Петрович, молодец, что твой аппарат ИВЛ трудится. Вон как резво Кларочкина грудь поднялась: еще бы, при таком-то дыхательном объеме. А сердце, подлое, не заводится…
Пятнадцатая минута. Опять поменялись. Петрович «качает», я — дышу. Время вокруг остановилось. Зато для Кларочки оно сейчас бежит быстро, слишком быстро. Это хорошо, что здесь холодно: не так быстро клетки мозга начнут погибать от гипоксии.
Двадцатая минута… Двадцать пятая… Тридцать вторая… Сороковая… Все то же: пятнадцать нажатий — два вдоха. Мы стояли на коленях в лужах пота. А с нас все капало и капало… Вот только толку от этого не было никакого: Кларочкино сердце молчало.
Что еще мы можем? Эх, происходило бы все это в родном отделении! Уж мы бы… А тут, с голыми руками, много не навоюешь. Массаж да «рот в рот», дыхание да массаж… Невелик арсенал! Хотя… Есть еще одно средство! Никогда к нему не прибегал, как-то нужды не было. Да и боязно, если уж честно. А сейчас — терять нечего!
— Петрович, дай нож!
Он непонимающе взглянул на меня в перерывах между вдохами.

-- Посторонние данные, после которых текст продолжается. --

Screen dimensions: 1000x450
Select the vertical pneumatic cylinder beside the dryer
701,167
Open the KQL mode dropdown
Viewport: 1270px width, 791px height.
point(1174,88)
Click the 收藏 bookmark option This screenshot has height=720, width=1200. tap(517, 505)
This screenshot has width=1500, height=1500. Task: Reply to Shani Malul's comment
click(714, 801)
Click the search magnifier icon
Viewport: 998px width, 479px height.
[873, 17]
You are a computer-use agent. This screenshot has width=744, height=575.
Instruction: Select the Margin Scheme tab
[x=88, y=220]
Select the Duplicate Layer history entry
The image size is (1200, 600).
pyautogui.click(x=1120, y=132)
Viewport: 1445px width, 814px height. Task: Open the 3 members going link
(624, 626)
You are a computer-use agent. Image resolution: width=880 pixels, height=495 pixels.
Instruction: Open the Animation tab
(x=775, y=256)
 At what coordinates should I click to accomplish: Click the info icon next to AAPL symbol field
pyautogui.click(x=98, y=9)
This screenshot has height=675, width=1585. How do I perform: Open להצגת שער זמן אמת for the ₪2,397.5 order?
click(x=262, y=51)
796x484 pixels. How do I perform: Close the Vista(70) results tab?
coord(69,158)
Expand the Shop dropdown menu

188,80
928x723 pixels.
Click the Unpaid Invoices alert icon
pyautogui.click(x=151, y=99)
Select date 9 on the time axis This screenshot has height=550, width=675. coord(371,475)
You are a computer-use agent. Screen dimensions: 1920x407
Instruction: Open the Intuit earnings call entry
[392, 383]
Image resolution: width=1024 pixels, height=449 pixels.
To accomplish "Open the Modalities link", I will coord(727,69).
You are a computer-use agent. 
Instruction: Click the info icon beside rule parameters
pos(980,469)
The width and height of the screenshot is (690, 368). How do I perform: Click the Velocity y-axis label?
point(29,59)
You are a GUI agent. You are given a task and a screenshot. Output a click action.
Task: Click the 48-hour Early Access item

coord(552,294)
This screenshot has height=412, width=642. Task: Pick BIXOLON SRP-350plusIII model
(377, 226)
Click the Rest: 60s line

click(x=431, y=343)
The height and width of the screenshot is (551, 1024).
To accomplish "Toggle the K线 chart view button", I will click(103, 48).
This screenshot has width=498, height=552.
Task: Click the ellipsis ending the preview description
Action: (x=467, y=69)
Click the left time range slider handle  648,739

— Нож, говорю, дай! У тебя же был! Швейцарский, армейский!
Дошло. Кивнул, сделал очередные два выдоха в Кларочку, вытащил из кармана нож. Раскрыл и протянул мне. Рукояткой вперед, как положено.
Качнув еще пару раз, я одним движением разрезал футболку на груди девушки. Нож оказался очень острым, это просто отлично! Отложив его пока в сторонку, провел еще серию из пятнадцати толчков. Пока Петрович дышал, нащупал пальцами левой руки четвертое межреберье слева.